Maybe I’ve been lucky. I’ve definitely been smart.

Some of it has to do with selecting clients with care, building in payment phases for large projects, and heeding red flags (and turning down the wrong work). Collecting on invoices has also, at times, required patience, perseverance, and “having a friend in the accounting department” (as Karen Swim so aptly put it on a recent #solopr Twitter chat).

Occasionally, it’s also been about making it clear you’re not the person (or company) to mess with.

For example, I worked as a subcontractor to “Company ABC” for many years. While their payment processing time some years stretched out to 45 or 60 days, they always paid up. The final year was different, and I completed the last couple of projects only because of my commitments to clients.

I did get payment on my last two invoices–because I told the CEO that my clients had paid him with the expectation that I would be paid. In other words, I know what you’re doing and now so do my clients.

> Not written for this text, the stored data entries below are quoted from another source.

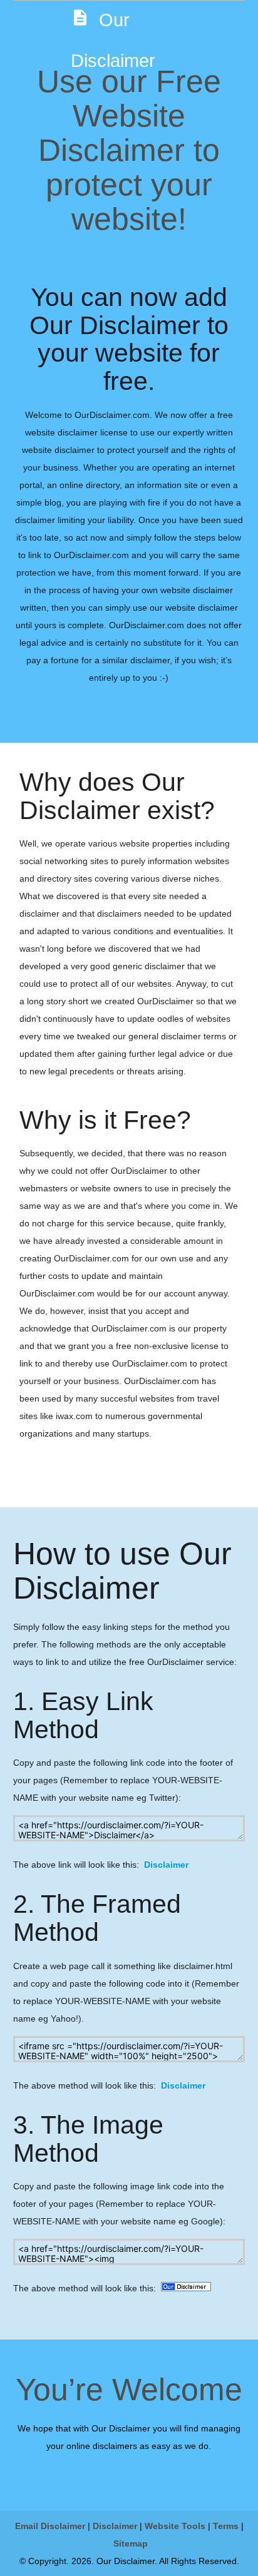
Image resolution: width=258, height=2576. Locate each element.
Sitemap (130, 2543)
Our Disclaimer (113, 39)
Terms (226, 2526)
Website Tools (175, 2526)
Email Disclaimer (50, 2526)
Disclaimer (166, 1865)
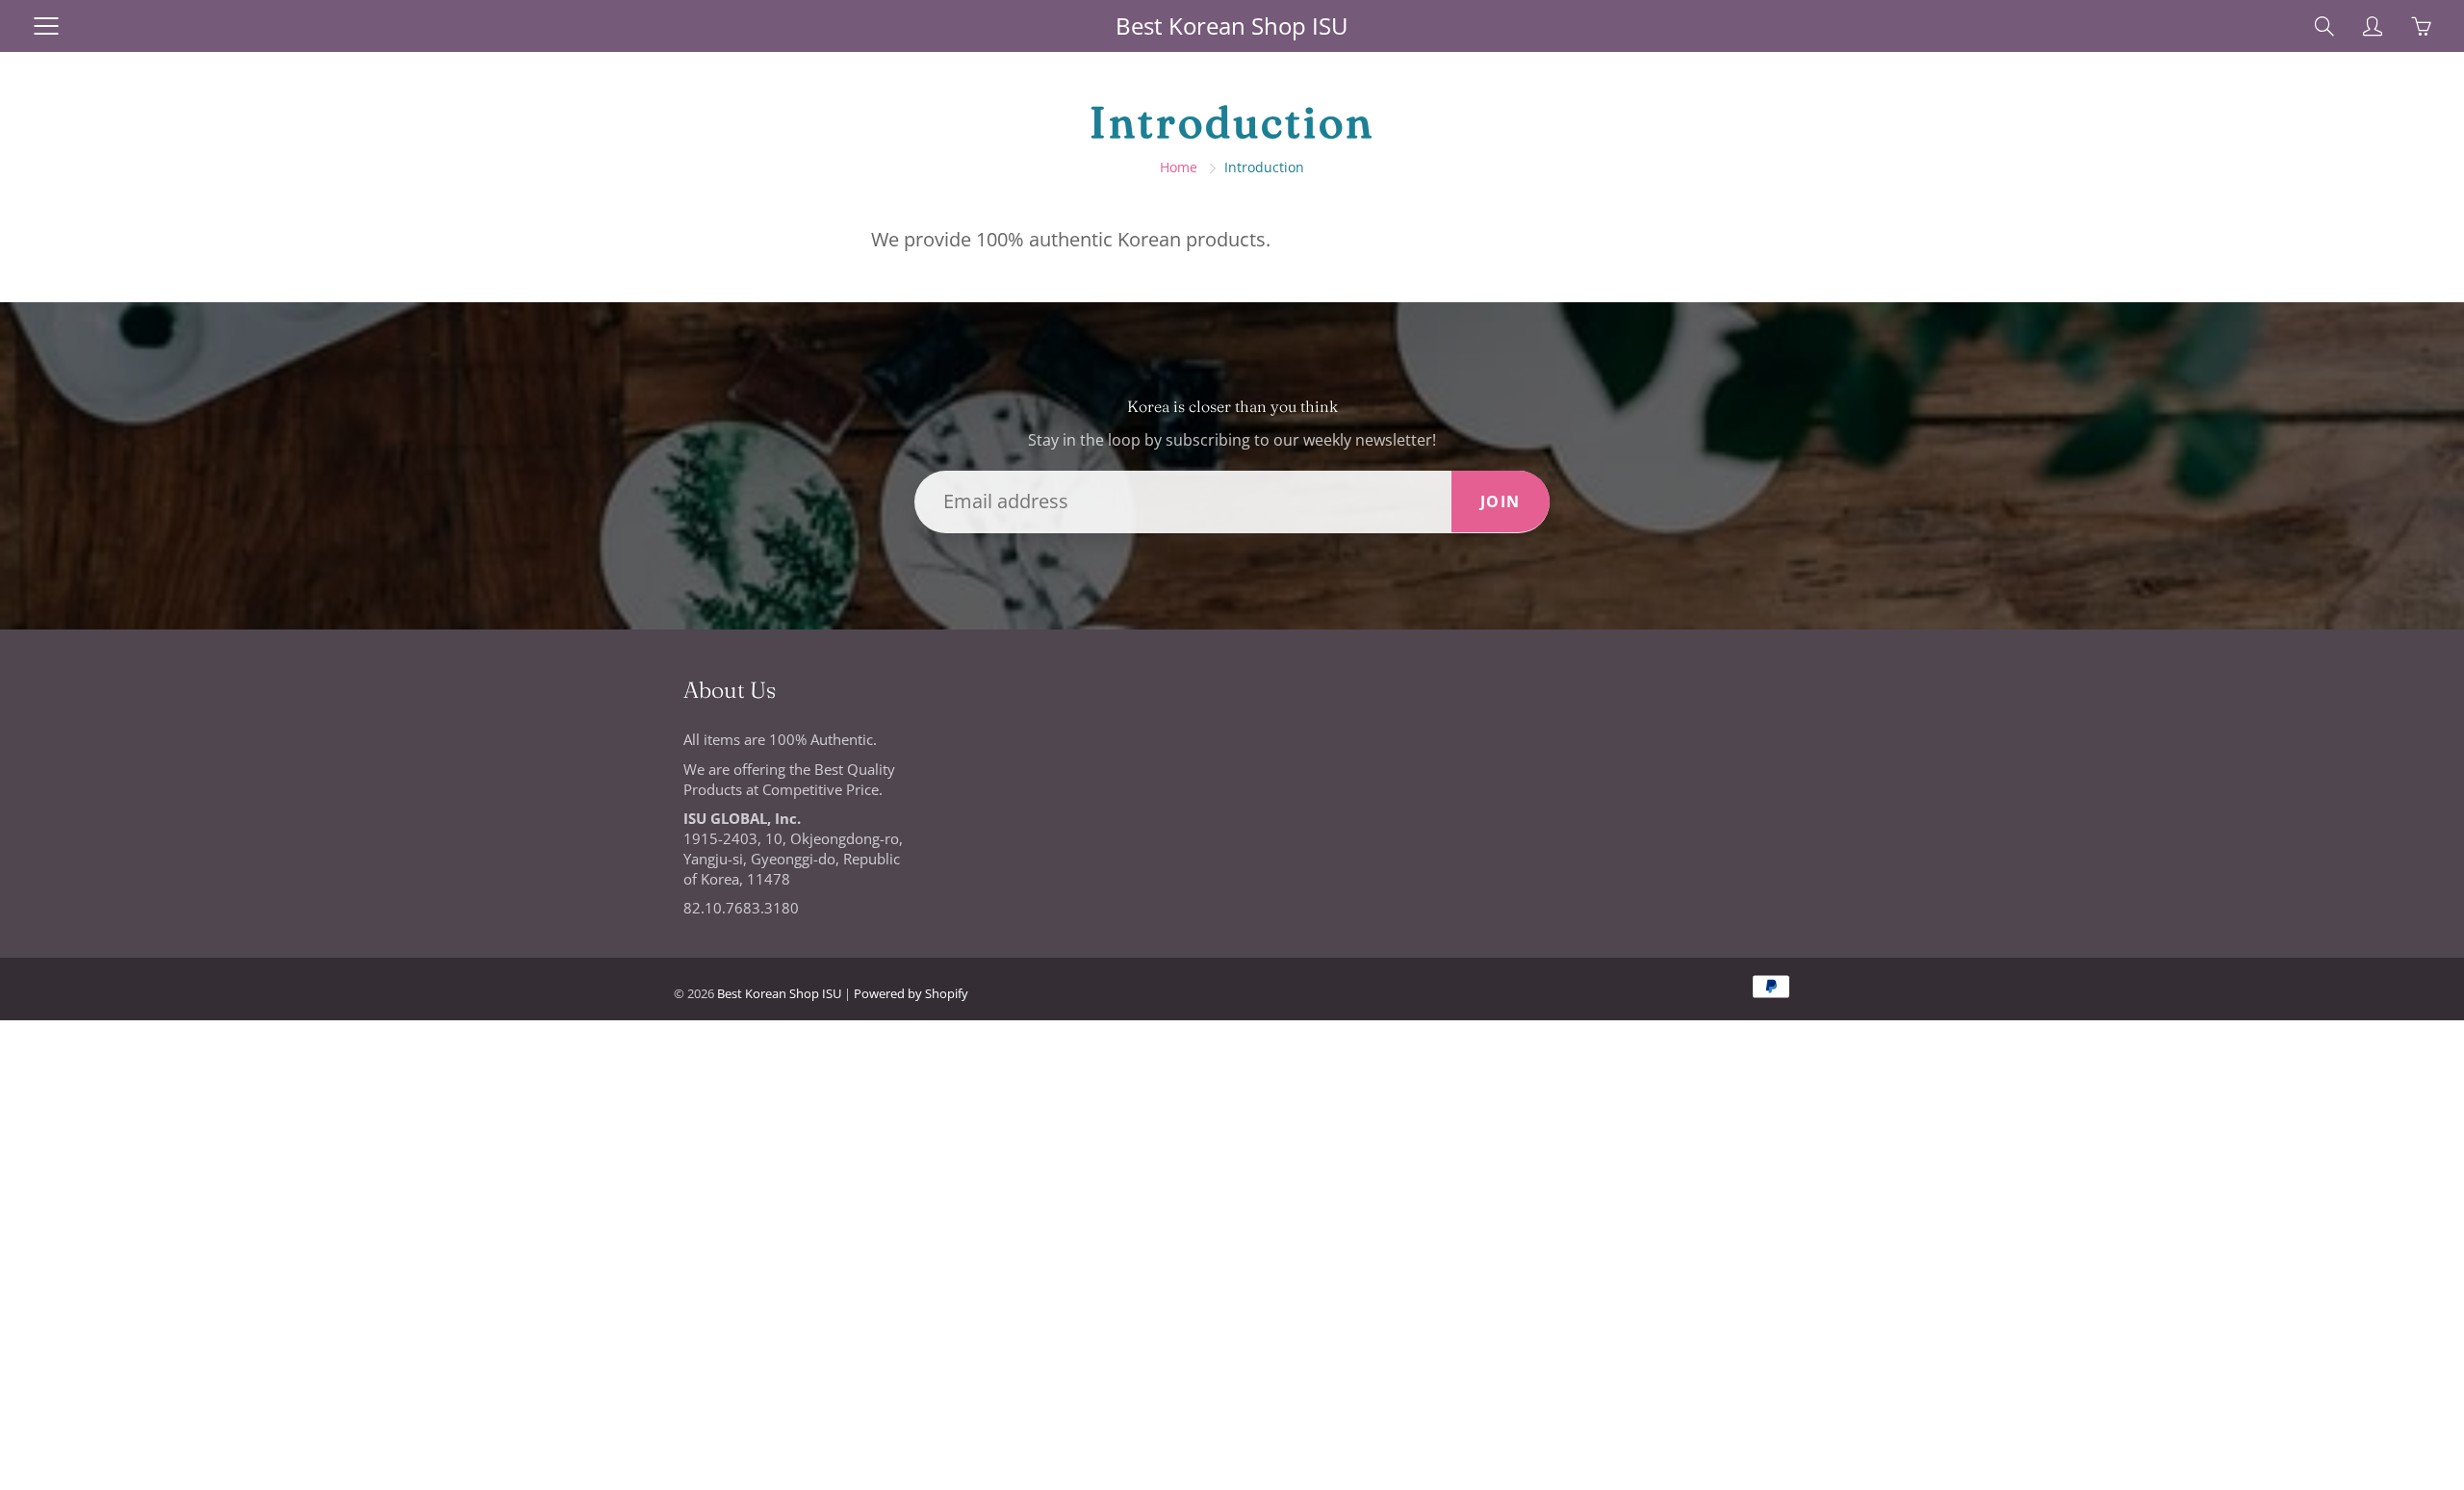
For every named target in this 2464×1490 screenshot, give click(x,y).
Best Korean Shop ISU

While I was prying loose payments at irregular intervals, Company ABC also had a core group of subcontractors working on a separate line of business. They had not been paid for months. Yet for some reason they kept working. When they complained, the company threatened never to pay them if they didn’t keep working. So they kept working. (Really, I’m not making this up.)

I suspect they never got paid.

I raise this issue today because I was reading that the Freelancers Union is trying to draw awareness to the plight of stiffed workers. It’s World’s Longest Invoice project has tallied over $15 million in unpaid invoices–and I suspect they’re nowhere near done.

I applaud the organization for its campaign. But I wish that, instead of focusing so much attention on deadbeat clients, they would educate their members about how to mitigate that risk. Because, as business owners, it’s also our responsibility to be wise about who, where, and how we do business.